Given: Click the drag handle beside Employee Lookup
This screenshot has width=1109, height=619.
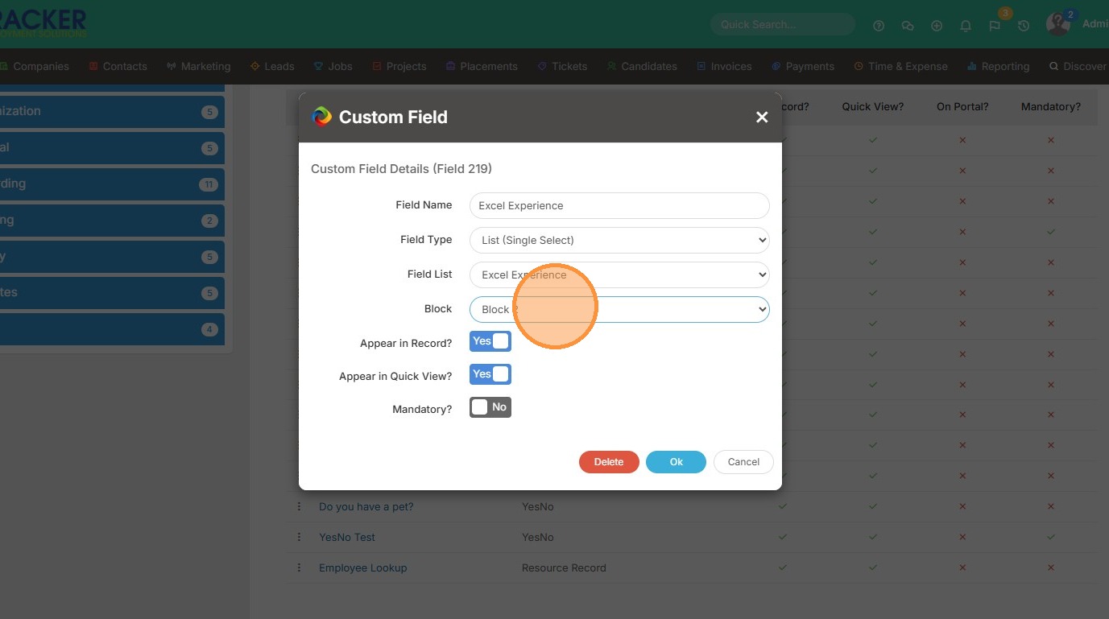Looking at the screenshot, I should (299, 567).
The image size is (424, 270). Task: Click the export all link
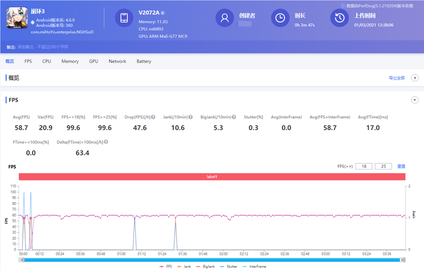[x=397, y=78]
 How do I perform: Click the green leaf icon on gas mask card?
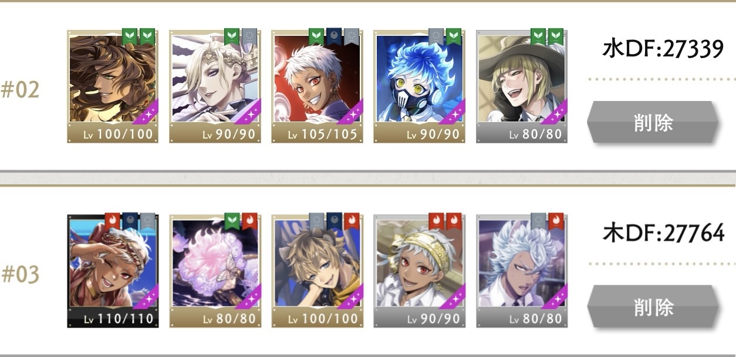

Problem description: With the pictures omitted, repeat the full set of records above exactly.

Your response:
Given: Click the drag handle beside Employee Lookup
This screenshot has width=1109, height=619.
Looking at the screenshot, I should (299, 567).
The image size is (424, 270). Task: Click the export all link
[x=397, y=78]
 How do I perform: Click the green leaf icon on gas mask card?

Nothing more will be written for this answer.